[Stored items from a collection]
=======

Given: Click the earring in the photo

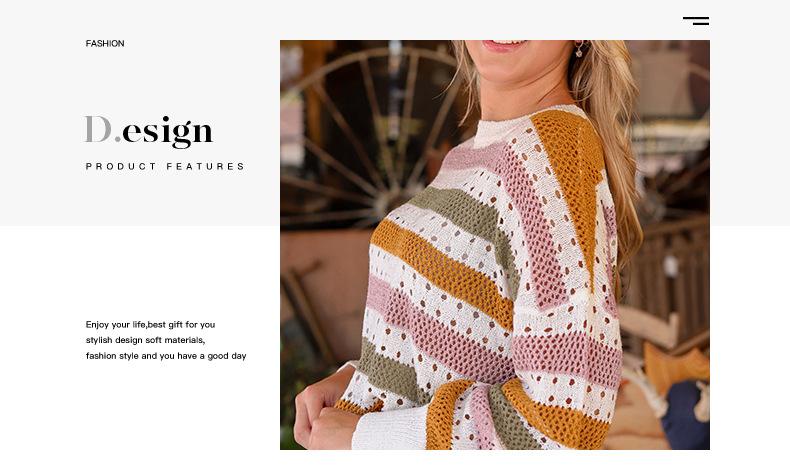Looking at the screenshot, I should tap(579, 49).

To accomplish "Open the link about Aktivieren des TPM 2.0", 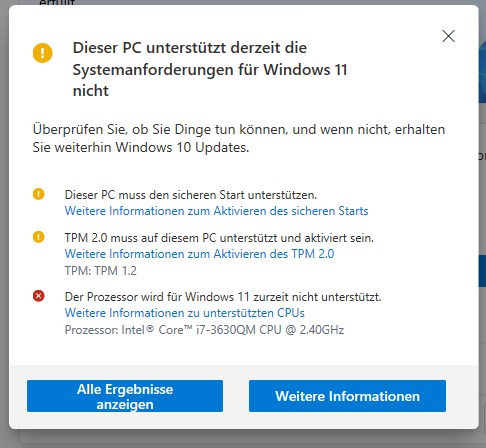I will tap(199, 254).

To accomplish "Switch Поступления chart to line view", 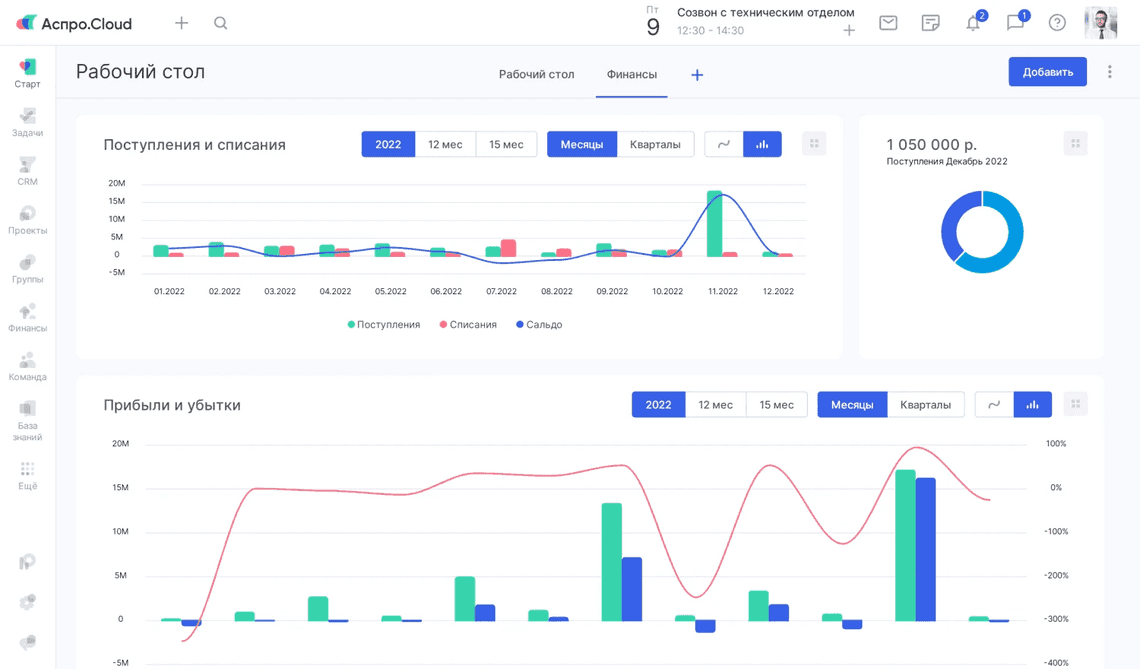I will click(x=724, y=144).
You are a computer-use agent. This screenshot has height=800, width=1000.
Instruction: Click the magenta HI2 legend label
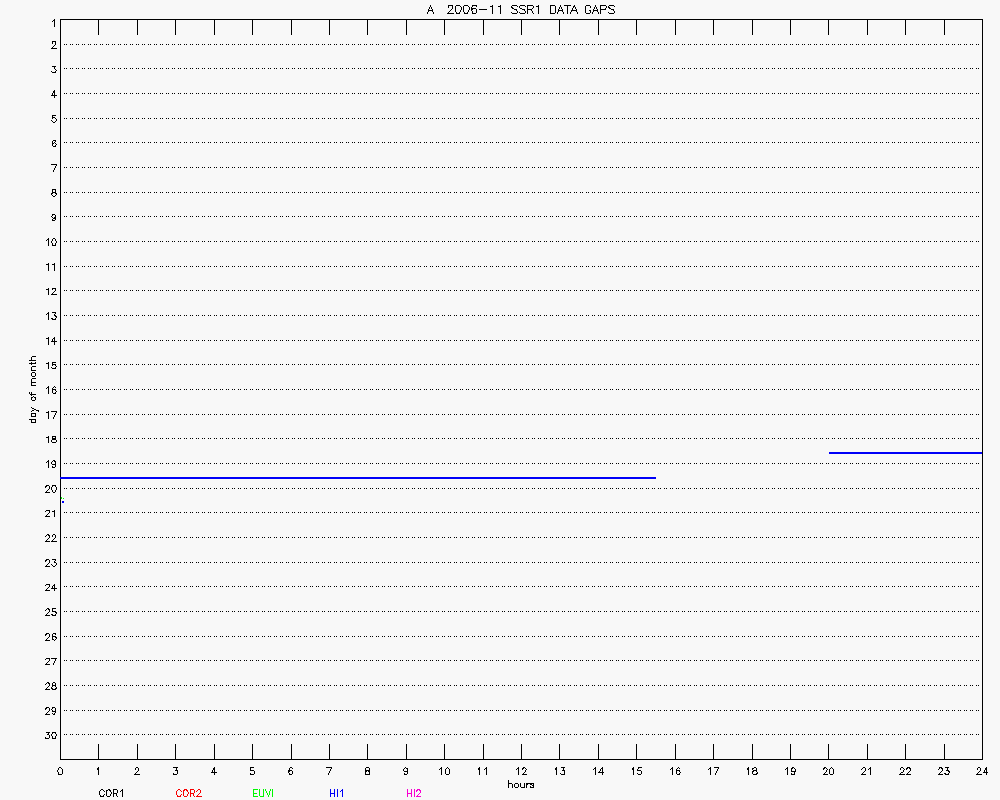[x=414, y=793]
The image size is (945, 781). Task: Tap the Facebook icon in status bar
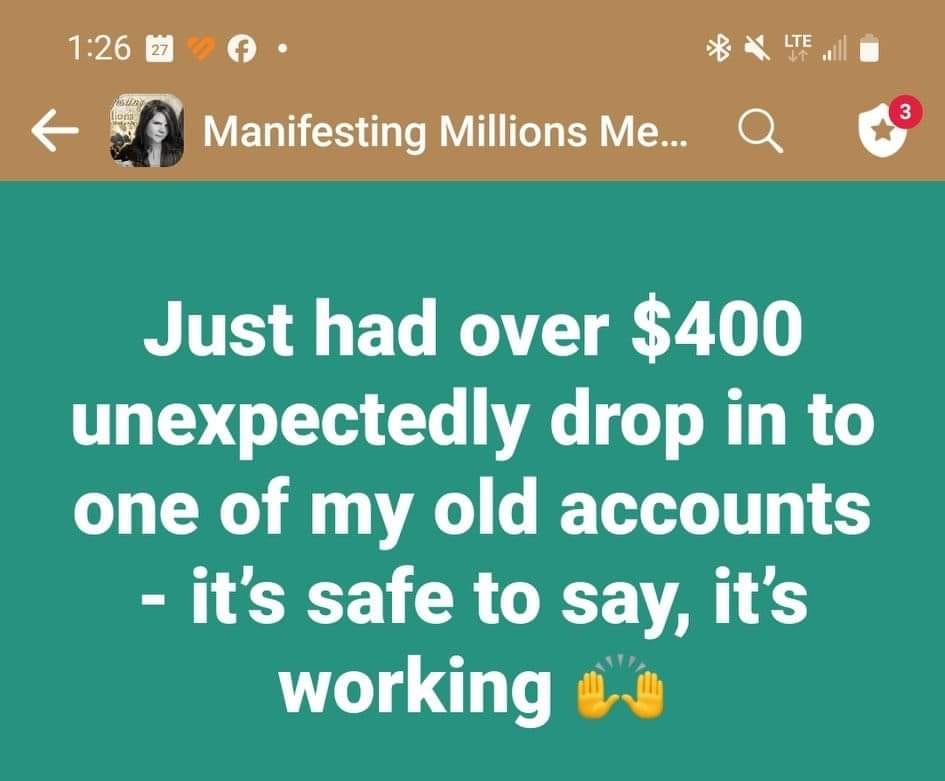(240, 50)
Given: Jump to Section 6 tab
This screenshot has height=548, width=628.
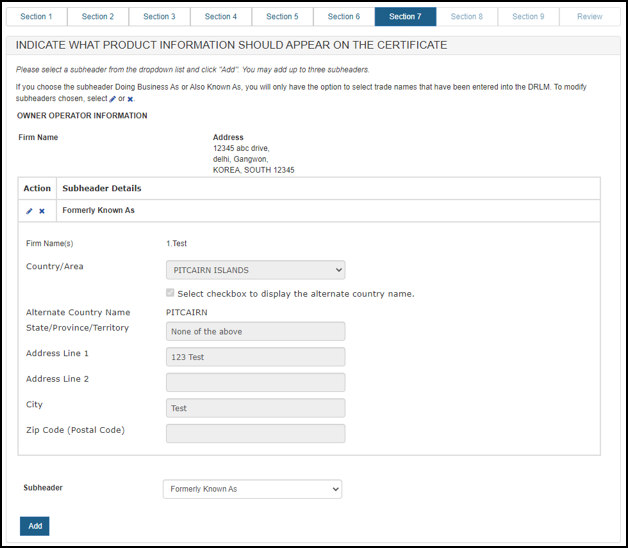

=======

» **Problem statement**: Restate, word for word, each line from the one with "Given: Jump to Section 6 tab" to the end of the entries, both included, and keep every picture out.

» **Task output**:
Given: Jump to Section 6 tab
This screenshot has height=548, width=628.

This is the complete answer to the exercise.